Exercise: Starting with the line that includes "Viewport: 637px width, 437px height.", write out every remaining line of the records below exactly as it appears, leaving out any images.

Material provided:
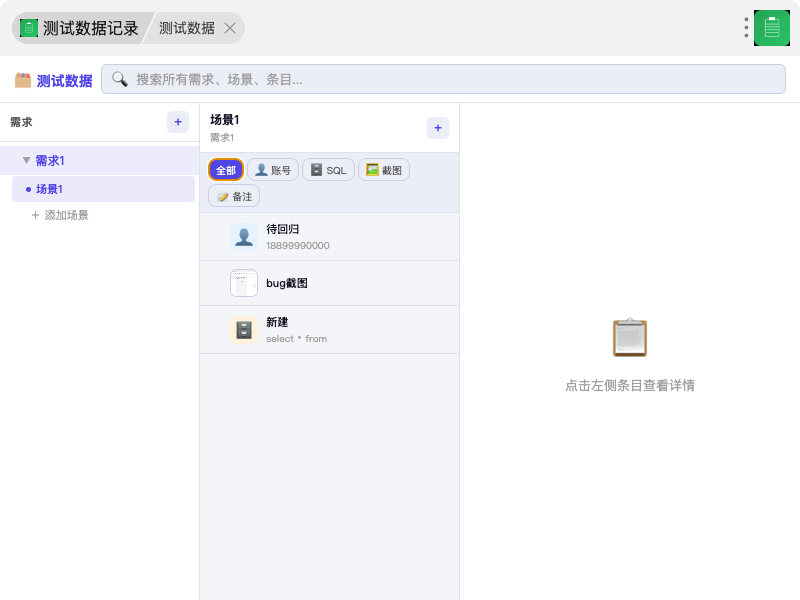Filter entries by 截图 type
Viewport: 800px width, 600px height.
coord(384,170)
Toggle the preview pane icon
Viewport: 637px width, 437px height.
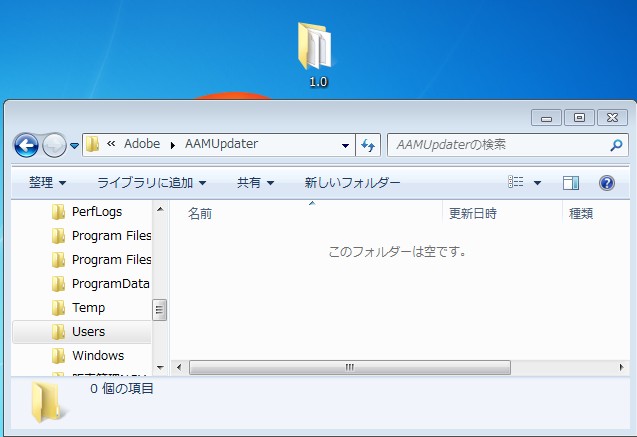[x=571, y=183]
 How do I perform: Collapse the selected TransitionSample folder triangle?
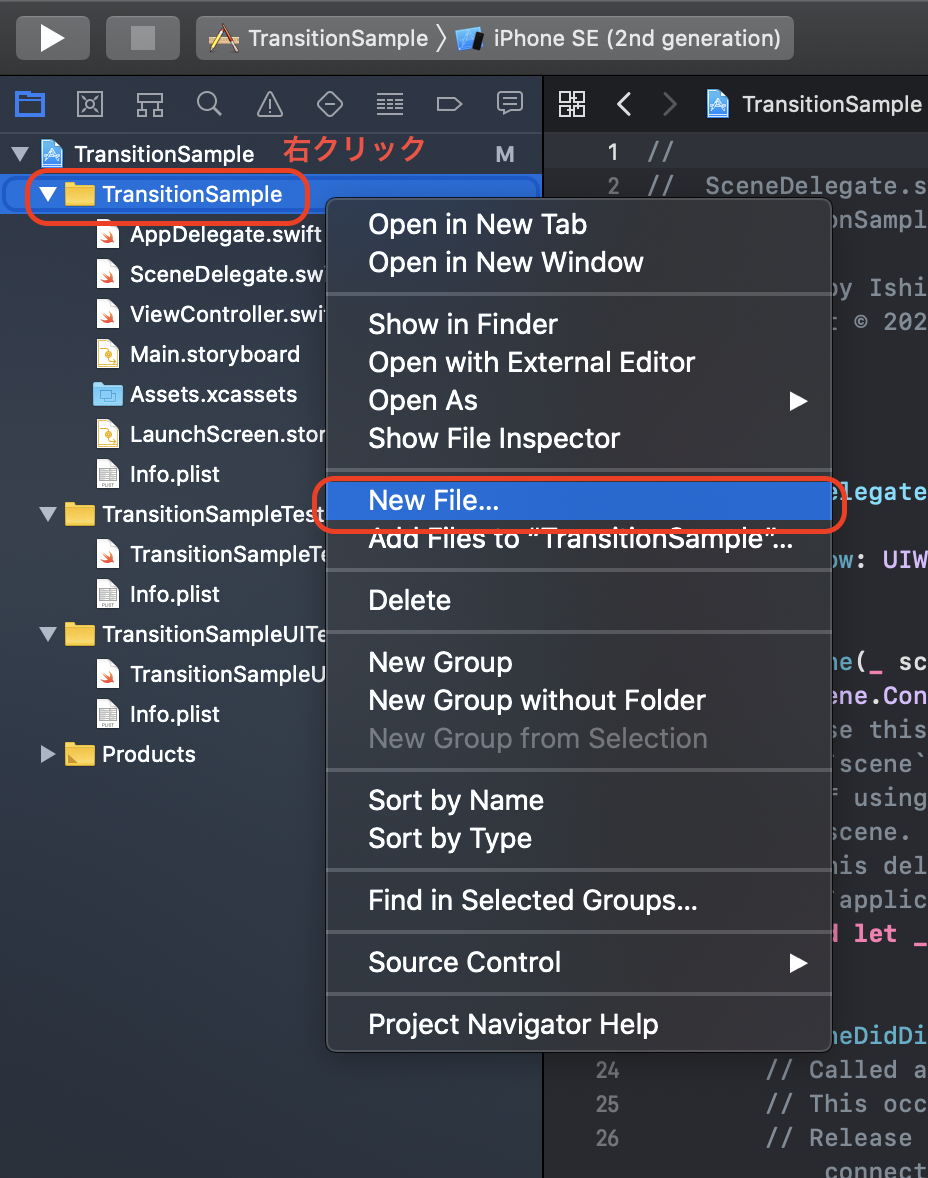(48, 195)
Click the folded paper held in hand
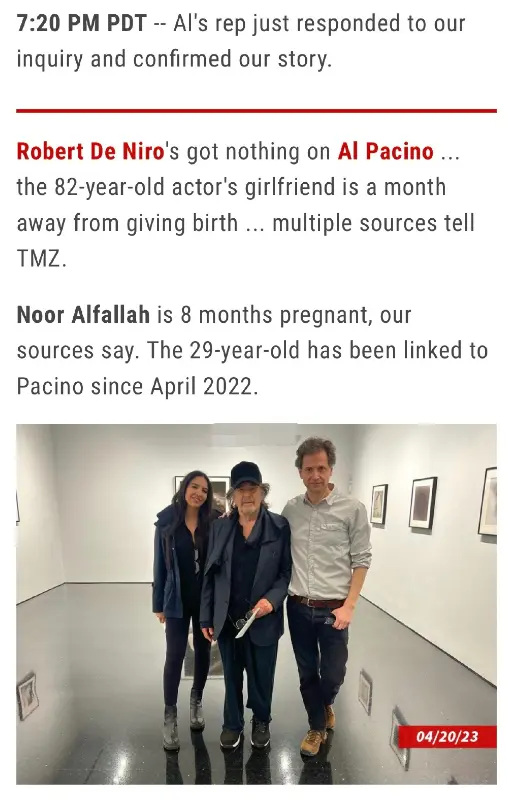 [x=247, y=623]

Output for this exercise:
Viewport: 637px width, 437px height.
[x=571, y=183]
 How do I perform: Collapse the selected TransitionSample folder triangle?
(48, 195)
Click the folded paper held in hand
 [x=247, y=623]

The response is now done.